Пластины Роберт просто сломал молотком. Долбил по ним изо всех сил, зная, что уже получил достаточную дозу облучения, чтобы не беспокоиться о планах на будущее. Пришел черед черной коробочки. С ней расправился одним ударом. Вещество внутри, вступив в реакцию с воздухом, без необходимого количества энергии распалось на составляющие. Одним ударом – три года работы. Ничуть не жаль. Чтобы снова создать подобный заряд, потребуется столько же.
Все. Теперь все. Роберт бросил ненужный молоток и поплелся назад в бункер. Пусть теперь врываются, угрожают, орут. Поздно. Он полюбил весь мир. И умирает от этого.
С улыбкой на лице.
Часы на стене все-таки шли. Будто бы нехотя, устав кружиться, секундная стрелка отсчитывала время. Его время. На сотни километров вокруг – ни души. Здесь оно безраздельно принадлежало ему.
Три часа до отбоя. Одиннадцать часов до подъема. Шестнадцать до следующей отметки. Тысяча триста двадцать до конца смены. Целый вагон времени. Вагон и маленькая тележка.
У тайги было свое отношение со временем. Этот громадный серо-зеленый таежный лес ходил в любимцах у Его Величества Хроноса, и за пазухой имел вечность. У Роберта такого запаса не имелось, поэтому он исправно менял батарейку в настенных часах.
Он был невзрачен на вид. Щуплый, маленького роста, в любой компании смотрелся нелепо, на общение шел с трудом, друзей лучших и друзей простых не имел вовсе, весь круг знакомств ограничивался коллегами по работе. Между тем цепкий ум и упертость доводить начатое до конца, что свойственно людям науки, делали его ценнейшим кадром и незаменимым работником. Притом, был честен всегда как с окружающими его людьми, так и самим собой.
Роберт, как и все в своем советском детстве честно мечтал стать космонавтом. И, как многие, им не стал. После школы попал в Инженерное училище, потом окончил институт по специальности ядерная физика, работал на кафедре, защитил кандидатскую. В связи с нехваткой специалистов в инженерных войсках, его забрали в армию. Отслужив и пройдя сотни проверок попал в секретный проект «Абсолют», разрабатываемый Советами в те годы.

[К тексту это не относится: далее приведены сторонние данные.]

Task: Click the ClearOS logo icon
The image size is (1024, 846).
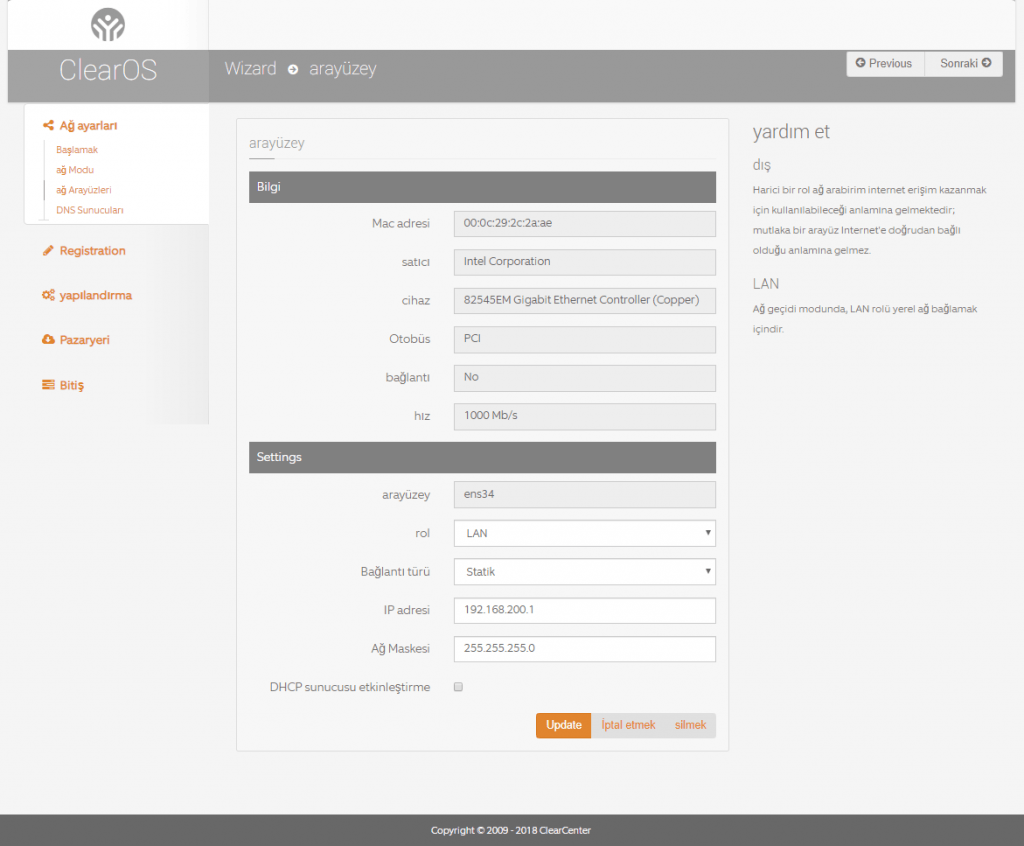Action: (107, 24)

И вот теперь он, немолодой кандидат в доктора наук, каждые двадцать четыре часа нажимал кнопку отметки вахты в небольшом бункере в семи метрах от поверхности земли по соседству с такой же миниатюрной шахтой с одним единственным ракетным зарядом внутри. Где-то в самом сердце сибирской тайги.
Часы все же шли. Роберту лишь порой казалось, что секундная стрелка на мгновение замирала, как бы переводя дух, и снова пускалась в счет. Сняв их со стены, он прислушался. Тихое тиканье успокоило его. Значит, время не остановилось. Вахта закончится, и он не останется тут навсегда делить вечность с тайгой.
Одна тысяча триста девятнадцать часов. Время для размышления.
Советские истребители утром четырнадцатого июля, за день до начала вахты Роберта, нарушили воздушное пространство Соединенных Штатов. Это был показательный маневр Советов. Мол, ребята, мы настроены серьезно. Штаты поступок не оценили и сбили истребители. Холодное противостояние двух держав достигло своего апогея, грозясь перейти в горячее.
И, отправляясь на вахту, Роберт уже морально готовил себя к тому, что единственный телефон без циферблата на панели около заветной кнопки зазвонит именно в его смену. После этого инструкция проста до идиотизма. Вставить ключ в паз на панели, повернуть, открыть стеклянный колпак и вдавить до упора единственную кнопку. Ну и, наверное, молиться.
Боеголовка длиною с автомобиль стартует из шахты в стратосферу, и ложиться на заранее введенный курс. Даже если ее сбивают на подлете, еще в атмосфере, заряд активирует самоподдерживающуюся реакцию ядерного распада, который сотрет с лица земли всю Северную Америку. Теоретически. На практике есть шанс разом лишиться всей планеты. Абсолютное оружие. Фактор сдерживания в холодной войне. Жирная точка в войне настоящей.
Прошло восемьсот шестьдесят девять часов вахты. Телефон молчал.
Ночью Роберту снилась тайга. Бесконечная и одинокая.
Утро выдалось таким же, как и предыдущие тридцать шесть. Серое и мрачное, в закрытом наглухо бункере под землей. Тем не менее, в нем были созданы все условия для проживания в течении трех месяцев вахты – время, которое, опять таки теоретически, человек мог выдержать и не сойти с ума от одиночества.
Свежий кофе бодрил. С книгой в руках – а чем больше заняться? – Роберт устроился в кресле около панели с телефоном. Открыл первую страницу.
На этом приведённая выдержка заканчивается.